The bell went for the end of morning school. She picked up her bag and scarpered. I don’t think she should have chosen teaching. It’s fine when everyone’s behaving properly but if there’s even a hint of trouble she’s useless.
‘Best lesson we’ve had in ages,’ said Fifty.
‘Best laugh I’ve had in ages,’ said Jonno. ‘What is it with Jamie? He’s like a magnet for trouble.’
‘Can you smell anything?’ said Bee.
‘No,’ I said.
The class was nearly empty. Copper Pie started smelling everyone’s desks like a bloodhound trying to get the scent of a fox. I thought he was trying to be funny but . . .
‘Here it is,’ he said.
He stood between where Roddy and Marco sit.
‘What?’ said Bee.
‘The smell. Keep up, Bee.’
She went over. ‘So, there’s a cooking smell. So what?’
‘I know what it is,’ said Copper Pie.
‘Go on then,’ said Fifty.
‘Chicken piri-piri. I love it.’
As soon as he said it, I could smell that he was right. I’ve never tried
it but we went to this chicken place for Amy’s birthday and the sauce smelled exactly like the smell in our classroom. Before I could say anything, Bee opened Roddy’s desk, sniffed it and shut it.
‘You’re not allowed to do that,’ I said.
I got a shut-up-Keener look. She tried Marco’s desk next.
‘Mystery solved.’ She held up a plastic bag. Inside there was a tub but the lid can’t have been tight enough because there was a puddle of dark orange sauce with lumpy bits, like sick, in the corner of the bag.
‘Chicken piri-piri and rice,’ said Copper Pie. ‘Told you.’
‘KEVOCESTAFAZENDOCOMMAMEMOLCHO?’ screamed Marco the marked man with the motorised mountain board and matching motor mouth. I jumped a mile. He jumped over two desks, snatched the bag off Bee, made a face that could kill a crow (to borrow Copper Pie’s dad’s expression), ran off and slammed the classroom door behind him. It was all over in a second.
He’s going to be the death of me, I thought. We’d had two close shaves in less than twenty-four hours. I decided it might be an idea to stay away from Marco.
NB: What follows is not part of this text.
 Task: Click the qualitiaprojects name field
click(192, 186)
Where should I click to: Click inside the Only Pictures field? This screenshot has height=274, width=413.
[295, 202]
‘I think we should steer clear of our Portuguese classmate for a while,’ said Fifty, hearing my thoughts again.
‘Agreed,’ said all the Tribers together.
Unfortunately, someone else decided exactly the opposite.
bunking off
After lunch there was a space where there should have been a body.
‘Has anyone seen Marco?’ asked Miss Walsh.
I studied the scratches on my desk.
‘No, Miss,’ said Alice. She had a whacking great bandage on her elbow covering the minuscule scabby bit she’d picked.
‘Anyone else?’
There were murmurs: no idea, not seen him.
‘Right, could you all get out your extended writing books and carry on with the piece we started on Tuesday. You’ve all got a beginning so today we’re going to try and move the story along by introducing the problem and a decision. Use the planning sheet to remind you. I won’t be long.’